According to ICTV species demarcation criteria in the genus Aviadenovirus, DAdV-2 (GR) and Chinese Muscovy duck adenovirus strains (DAdV-2 variant or DAdV-3) were proposed to be included in the same species of Duck aviadenovirus B, and DAdV-4 was proposed in the species of Duck aviadenovirus C. The species Duck aviadenovirus B includes two serotypes or genotypes. DAdV-2 is in serotype 1 or genotype 1 (DAdV B1), and Chinese Muscovy duck adenovirus strains belong to serotype 2 or genotype 2 (DAdV B2).
Most PLD cases in Muscovy ducklings were identified as co-infection of DAdV B2 and Dependoparvovirus strains, such as AAV and waterfowl parvovirus. Both AAV and waterfowl parvoviruses belong to the genus Dependoparvovirus in the family Parvoviridae. Although DAdV B2 isolate alone could completely reproduce PLD, the co-infection of DAdV B2 and other viruses was not an accident. DAdV B2 is an immunosuppressive virus, and other viruses can exacerbate the invasion of DAdV B2, leading to higher morbidity and mortality.

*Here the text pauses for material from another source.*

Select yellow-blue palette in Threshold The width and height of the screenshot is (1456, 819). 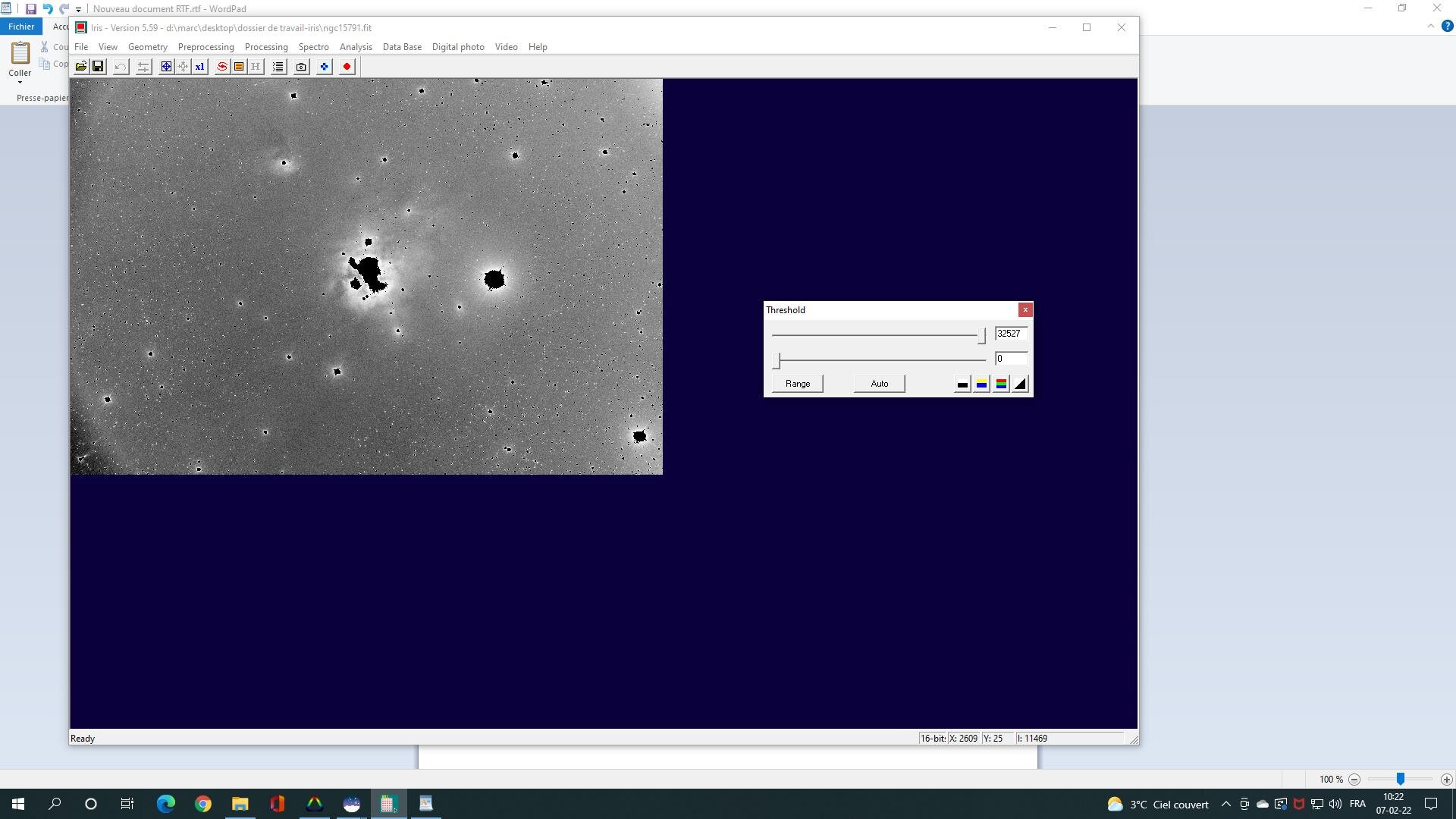click(981, 384)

Multifocal areas of haemorrhages in the liver with pale or yellowish colour are diagnostic characteristics of PLD. Lots of adenovirus particles were observed in liver tissues. DAdV B2 is a hepatotropic virus, similar to most fowl adenoviruses, which could cause acute hepatitis (Mcferran & Smyth, 2000). Serious diarrhoea with yellow-white faeces was observed in diseased ducks. Thus, further studies are needed to determine the possibility of horizontal transmission of the viruses via the faecal route. According to the difference of fibre genes between DAdV B1 and DAdV B2, it is important to understand the relationship between genomic structure and viral pathogenicity.
FUNDING
This study was funded by the Fujian Public Welfare Project (2019R1026-11), ‘5511’ Collaborative Innovation Project of Fujian Academy of Agricultural Sciences, China (XTCXGC2021018 and XTCXGC2021012) and the Science and Technology Innovation Team project of Animal Emerging Viral Diseases Prevention and Control, Fujian Academy of Agricultural Sciences, China (CXTD2021019-2).
CONFLICT OF INTEREST
The authors declare that there is no conflict of interest.
ETHICS STATEMENT
The animal protocol used in this study was approved by the Animal Care and Use Committee of the Institute of Animal Husbandry and Veterinary Medicine, Fujian Academy of Agriculture Sciences, Fujian, China. The procedures were conducted following the approved guidelines.
Open Research
DATA AVAILABILITY STATEMENT
The data that support the findings of this study are available on reasonable request from the corresponding author.